## TUGAS LATIHAN
1: Sebutkan tahun ketika Amazon mengembangkan Kindle menurut kutipan tentang buku digital.
2: Lanjutkan kutipan tentang buku digital mulai setelah kalimat terakhirnya.

## KUTIPAN TERPILIH

****

Pengelola Sahabat Gorga, Yona Primadesi, mengemukakan, buku digital telah berkembang lebih maju di negara lain. Tahun 2007, misalnya, Amazon sudah mengembangkan Kindle, perangkat untuk membaca buku digital atau e-reader. Pelaku industri permainan pun ikut masuk ke industri buku digital.
”Sejumlah warga di dunia menyadari buku digital lebih efisien dan bisa dibawa ke mana-mana,” ujarnya.
Yona juga mengatakan pentingnya menganalisis manfaat pengalaman membaca sehingga pembahasan buku digital tidak melulu berkutat pada akses infrastruktur. Ini dikarenakan muncul isu bahwa orang hanya bisa tahan membaca buku digital selama 15 menit.
Ketua Perkumpulan Literasi Indonesia Wien Muldian menyampaikan pendapat senada dengan Lasmo dan Yona. Mengembangkan buku digital baru sebatas memindahkan konten buku fisik ke digital. Padahal, banyak peluang bisa digarap, seperti penerbit membina komunitas atau klub pembaca dari penulis populer di ranah virtual.

****

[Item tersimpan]

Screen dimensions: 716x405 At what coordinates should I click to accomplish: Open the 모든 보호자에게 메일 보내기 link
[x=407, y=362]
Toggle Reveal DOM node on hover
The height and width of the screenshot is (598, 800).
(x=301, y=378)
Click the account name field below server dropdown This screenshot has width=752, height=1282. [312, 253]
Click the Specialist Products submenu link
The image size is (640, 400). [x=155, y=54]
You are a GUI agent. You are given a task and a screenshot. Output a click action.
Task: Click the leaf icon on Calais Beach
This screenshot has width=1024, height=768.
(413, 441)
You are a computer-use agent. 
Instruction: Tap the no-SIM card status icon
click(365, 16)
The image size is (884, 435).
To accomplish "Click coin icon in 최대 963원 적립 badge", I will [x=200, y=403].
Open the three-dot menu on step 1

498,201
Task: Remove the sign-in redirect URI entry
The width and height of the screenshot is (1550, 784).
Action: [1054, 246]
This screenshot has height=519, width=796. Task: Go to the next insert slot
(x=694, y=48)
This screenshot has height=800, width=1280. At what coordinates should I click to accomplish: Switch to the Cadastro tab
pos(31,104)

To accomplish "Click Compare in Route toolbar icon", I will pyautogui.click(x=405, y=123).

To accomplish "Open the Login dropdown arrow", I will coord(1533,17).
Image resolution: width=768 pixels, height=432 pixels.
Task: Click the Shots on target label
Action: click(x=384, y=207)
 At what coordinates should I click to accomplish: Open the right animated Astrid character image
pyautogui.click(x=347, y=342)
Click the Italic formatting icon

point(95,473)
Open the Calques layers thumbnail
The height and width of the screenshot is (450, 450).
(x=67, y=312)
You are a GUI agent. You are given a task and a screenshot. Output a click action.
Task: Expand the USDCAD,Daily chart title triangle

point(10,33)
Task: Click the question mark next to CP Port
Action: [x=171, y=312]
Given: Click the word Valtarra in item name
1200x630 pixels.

****

## JAWABAN TIAP BUTIR
1: Tahun 2007.

2:
Dia mengamati, persoalan pasar digital buku amat kompleks. Ada sejumlah pihak yang berlatar belakang bukan penerbit dan profesi penulis, tetapi kini mudahnya menulis sampai menerbitkan buku secara mandiri. Lalu, buku itu mengantongi ISBN dengan mudahnya dan dijual secara daring. Ditambah lagi, muncul percetakaan yang mau menerima cetak dalam volume sesuai permintaan.
Koordinator Books for Indonesia dan Program Let\'s Read di The Asia Foundation, Aryasatyani Sintadewi, membenarkan banyak peluang bisa digarap oleh industri perbukuan nasional, apalagi setelah keluar UU No 3/2017. Salah satunya adalah pendistribusian buku anak-anak menjadi lebih mudah dan efisien. Dia mencontohkan pengalaman di laman Let\'s Read yang mengakomodasi buku bacaan dengan aneka topik dan bahasa untuk anak-anak usia sampai kelas IV sekolah dasar. Orangtua pun tidak harus registrasi dulu.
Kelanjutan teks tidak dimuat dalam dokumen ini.